Your objective:
Rewrite everything from the line containing "Given: Click the" down to the line containing "Focus the Type", swapping "maximum delay" for "minimum delay" and keeping the rest unchanged.

Input for this task:
'''
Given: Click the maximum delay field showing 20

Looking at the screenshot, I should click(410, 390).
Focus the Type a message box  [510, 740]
'''
'''
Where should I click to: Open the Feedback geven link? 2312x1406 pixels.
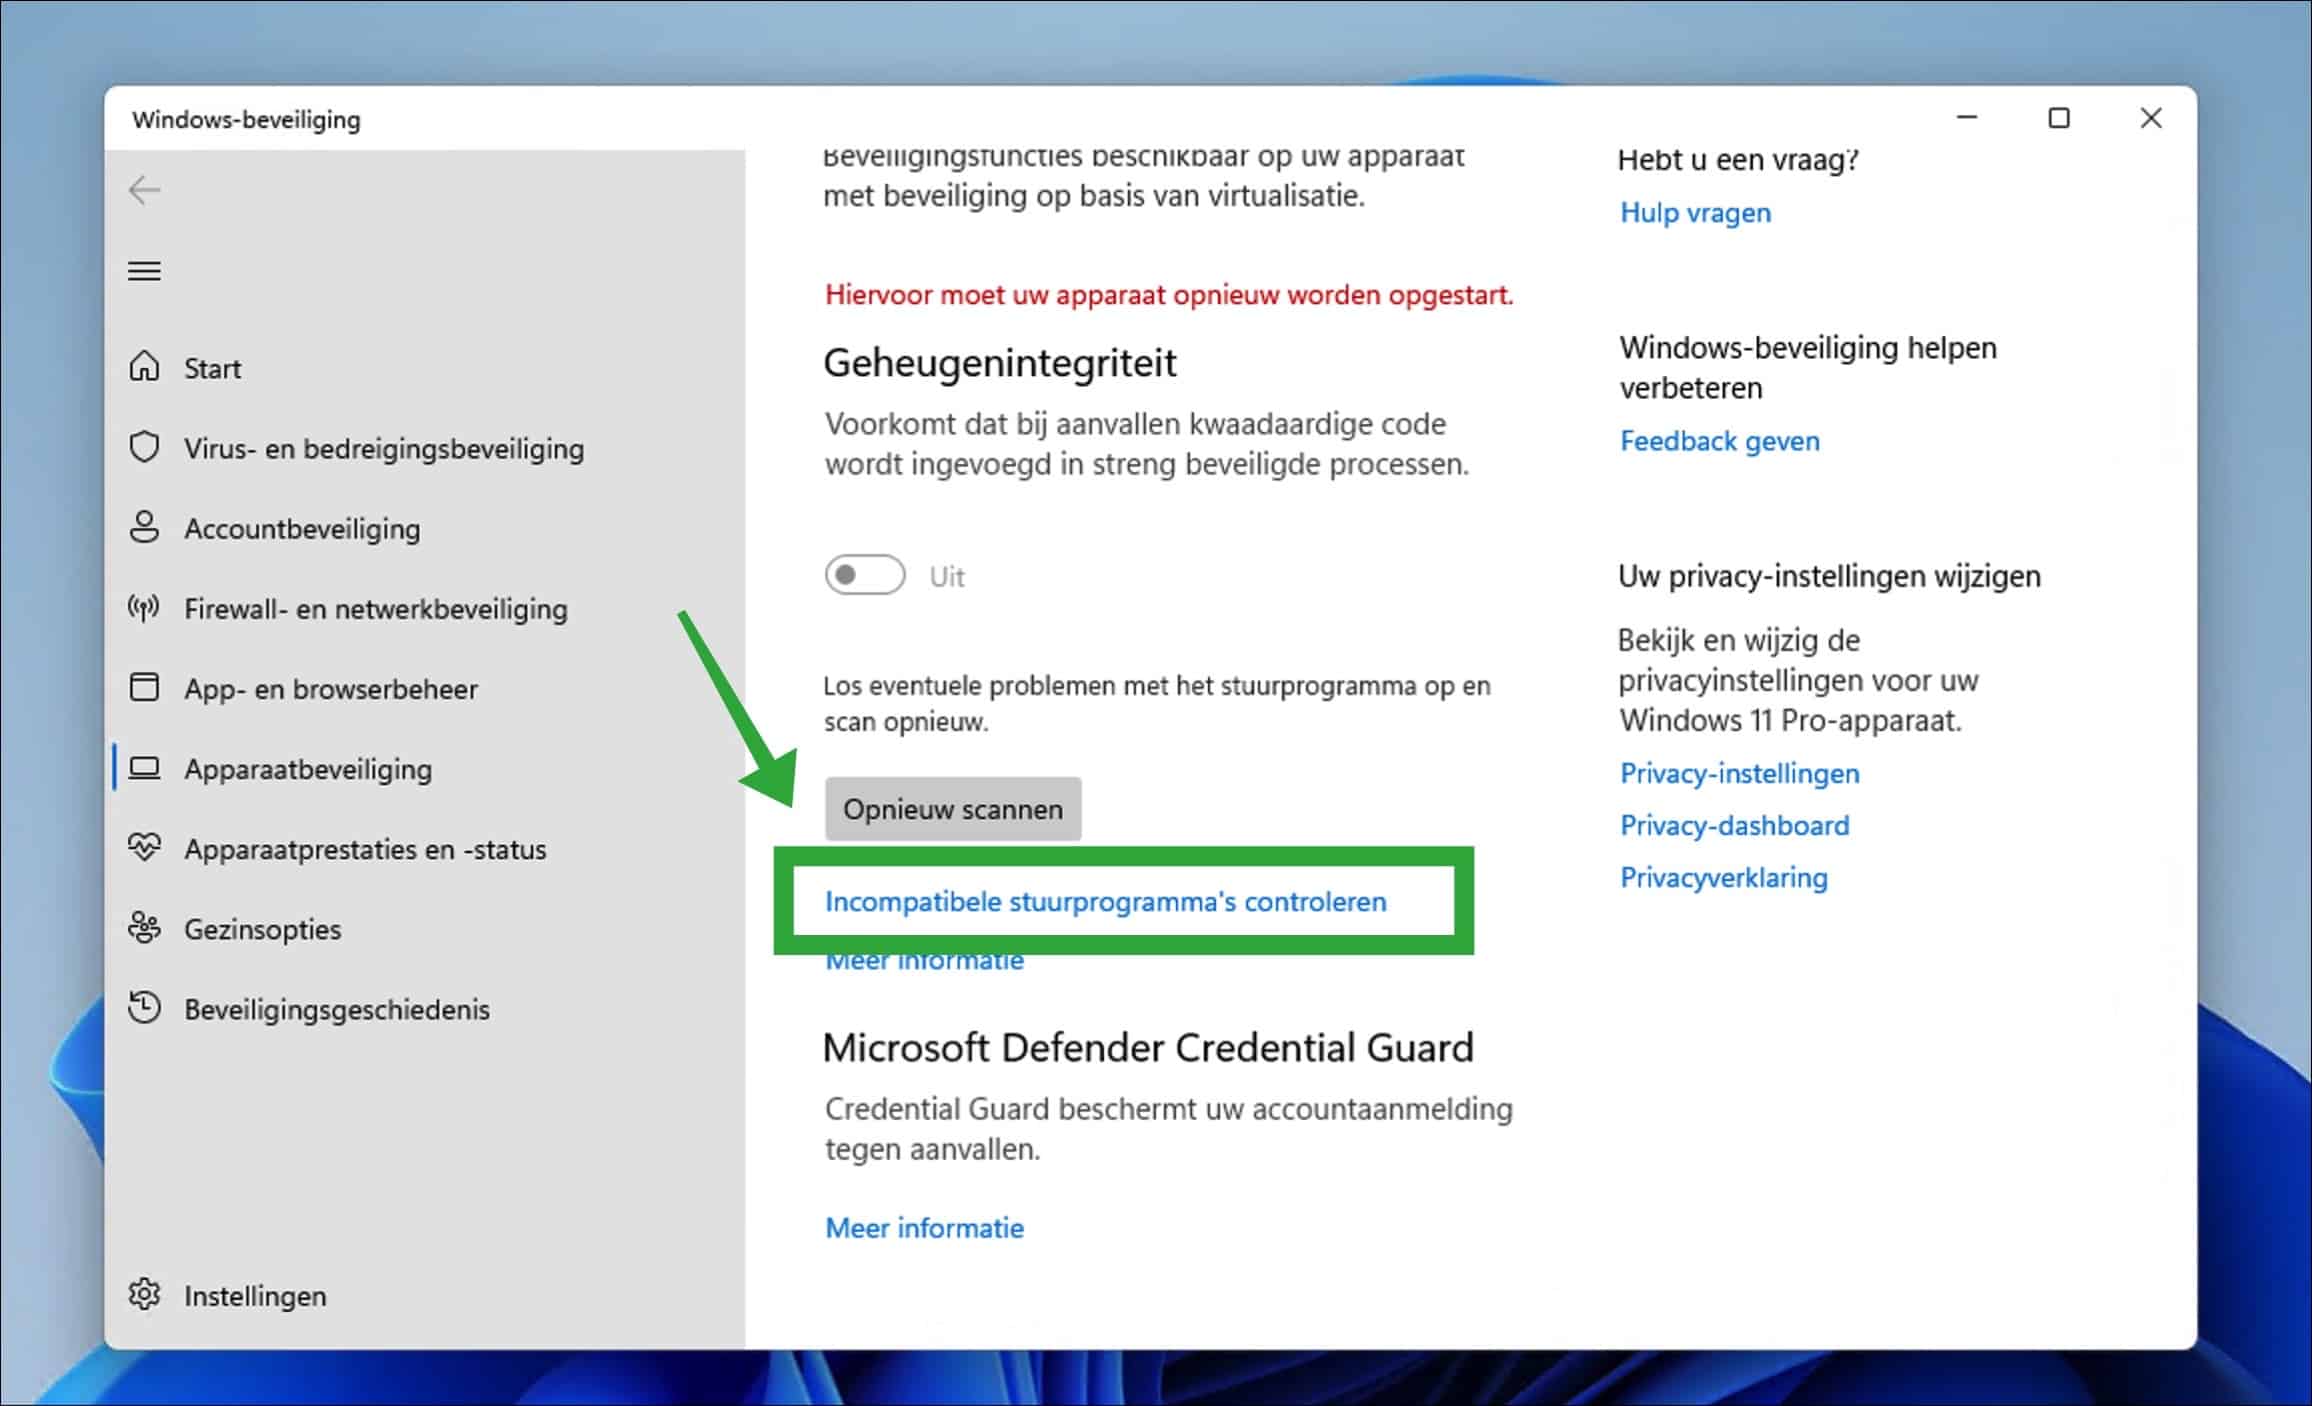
'''
'''
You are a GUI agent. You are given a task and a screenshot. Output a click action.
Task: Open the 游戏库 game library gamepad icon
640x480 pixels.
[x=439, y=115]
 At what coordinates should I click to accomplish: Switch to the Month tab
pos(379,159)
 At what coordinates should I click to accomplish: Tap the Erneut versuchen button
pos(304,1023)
'''
Exercise output:
Given: Click the minimum delay field showing 20

Looking at the screenshot, I should click(410, 390).
Focus the Type a message box  [510, 740]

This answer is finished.